Once in a great while a theatre company produces a show which it views as it apogee. For Utah‘s Salt Lake Acting Company, Tony Kushner’s Angels in America with its liberal use of Mormonism and Mormon characters, has become exactly that.
“There was so much paranoia surrounding the event in the beginning,” observe SAC executive director Allen Nevins, adding that the agency which books Broadway shows locally didn’t dare schedule the touring production of the two-part Angels in the “city of saints.” (Ironically, the play was partly workshopped at the Sundance Playwrights Lab in the Utah mountains.) “I figured,” says Nevins thoughtfully, “if we’re going to die, we’ll go out with a bang.”
So the season, which includes both parts of Angels, was announced. The theatre whose mainstage accommodates an audience of about 120, received its two largest corporate grants ever as a guarantee that the show would run even without strong box office. Both parts were slated for eight instead of the regular four weeks. Millennium Approaches, which ran Nov. 29-Jan. 21, did so well that additional performances were added. (Perestroika opens this month.)
What, then, explains the appeal of Angels in America to the Utah audience in this mountain home of Mormonism? While Mormon iconography—angels, seerstones, buried scripture and sacred underwear—are abundant in the play’s text, what is most significant to local audiences is that three major characters in Angels—Joe, Harper and Hannah Pitt—are Mormons. At a recent independent Mormon symposium in Salt Lake City, University of Utah professor Colleen McDannell argued that Kushner, a gay activist, chose Mormonism as the religion of the troubled Pitts because no other religious tradition could have conjured the unique dilemmas required by the play.
The Mormon Church, formally known as the Church of Jesus Christ of Latter-day Saints, displays all of the characteristics of an ethnic religion, like orthodox Judaism, and yet its members, according to McDannell, are mainstream enough to “pass” in the hegemony of white, mostly male American power structures. Joe’s sexuality, therefore, is not his only secret. His peculiar cultural background and religion are perfect, ironic parallels: While he may be able to “pass” as straight and as a WASP, he is privately held hostage by both his homosexuality and his culture.
Just how peculiar is Joe’s culture? Peculiar (and powerful) enough to fuse personal identity with that of family and church in a rigorous, codified lifestyle that includes sacred (and secret) temple rituals for adults.
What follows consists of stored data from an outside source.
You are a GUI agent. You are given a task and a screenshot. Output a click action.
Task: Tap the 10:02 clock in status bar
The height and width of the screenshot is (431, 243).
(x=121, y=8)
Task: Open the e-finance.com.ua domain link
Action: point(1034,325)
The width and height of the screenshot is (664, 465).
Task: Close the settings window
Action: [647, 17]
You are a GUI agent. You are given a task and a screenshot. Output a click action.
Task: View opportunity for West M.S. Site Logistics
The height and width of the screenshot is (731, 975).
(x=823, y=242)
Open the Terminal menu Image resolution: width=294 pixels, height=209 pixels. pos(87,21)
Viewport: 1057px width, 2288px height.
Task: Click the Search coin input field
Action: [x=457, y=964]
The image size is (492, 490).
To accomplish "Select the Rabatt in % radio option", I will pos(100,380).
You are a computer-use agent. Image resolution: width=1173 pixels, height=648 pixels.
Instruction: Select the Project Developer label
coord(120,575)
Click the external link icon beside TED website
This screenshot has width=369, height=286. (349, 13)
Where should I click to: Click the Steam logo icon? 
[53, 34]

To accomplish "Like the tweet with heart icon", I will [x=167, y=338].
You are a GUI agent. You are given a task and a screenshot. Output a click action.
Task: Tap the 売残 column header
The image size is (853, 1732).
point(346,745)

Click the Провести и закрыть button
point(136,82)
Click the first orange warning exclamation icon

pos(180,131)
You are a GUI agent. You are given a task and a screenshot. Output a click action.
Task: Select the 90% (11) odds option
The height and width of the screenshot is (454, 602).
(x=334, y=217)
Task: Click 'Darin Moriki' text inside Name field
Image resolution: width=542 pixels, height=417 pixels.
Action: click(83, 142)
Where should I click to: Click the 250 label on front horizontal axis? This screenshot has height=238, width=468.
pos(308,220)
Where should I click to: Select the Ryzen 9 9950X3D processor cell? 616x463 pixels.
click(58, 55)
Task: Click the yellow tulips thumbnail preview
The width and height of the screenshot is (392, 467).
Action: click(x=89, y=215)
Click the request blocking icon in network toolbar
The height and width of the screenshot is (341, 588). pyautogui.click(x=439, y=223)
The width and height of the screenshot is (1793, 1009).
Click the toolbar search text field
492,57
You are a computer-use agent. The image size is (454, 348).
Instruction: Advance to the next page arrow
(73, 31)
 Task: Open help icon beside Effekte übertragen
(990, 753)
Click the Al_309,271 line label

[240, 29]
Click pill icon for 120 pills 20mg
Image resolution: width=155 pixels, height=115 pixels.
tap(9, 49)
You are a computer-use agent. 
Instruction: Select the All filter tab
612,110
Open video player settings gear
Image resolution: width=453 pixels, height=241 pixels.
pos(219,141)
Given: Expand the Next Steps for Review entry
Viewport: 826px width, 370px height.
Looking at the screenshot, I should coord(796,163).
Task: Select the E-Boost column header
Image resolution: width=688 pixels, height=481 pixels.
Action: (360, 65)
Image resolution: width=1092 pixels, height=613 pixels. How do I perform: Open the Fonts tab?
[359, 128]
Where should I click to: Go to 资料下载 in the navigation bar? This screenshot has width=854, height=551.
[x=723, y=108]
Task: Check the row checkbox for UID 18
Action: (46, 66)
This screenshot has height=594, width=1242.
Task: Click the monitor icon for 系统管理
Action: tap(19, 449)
Peculiar enough to claim that it is the one and only true church of Christ on the earth. For Joe, to leave the orthodox faith is to lose what soul he has, to become a nonentity.
Then there is the fact that the Mormon Church is one of the most homophobic institutions in America. In Mormon theology, only believers who are married can enter the highest heaven or “Celestial Kingdom.” But anti-gay sentiments do not stop at the pulpit. In Hawaii, where Mormonism has long had a strong presence, local Mormon leaders have urged its members to oppose the pending state legislation to legalize same-sex marriage. And in Utah, where the legislature has never, with perhaps only one exception, gone against corporate Church directives, a law was recently passed that would discredit same-sex marriage performed outside the state.
The civic resonance of “outing” Mormons into contemporary American society is what makes Kushner’s “gay fantasia on national themes” so unique to Utah and its population. The fascination for Mormon and non-Mormon alike lies, to a large extent, in the fact that it exposes not only the ubiquity of gay life, but also that Mormons share frailty and difference with the rest of humankind. Some Mormons are addicted to Valium, like Harper; some are gay, like Joe. And some, like Hannah, Joe’s mother, gloriously, are courageous enough to leave their homes to meet beleaguered sons, and to midwife the approaching millennium with all its requisite dread and promise.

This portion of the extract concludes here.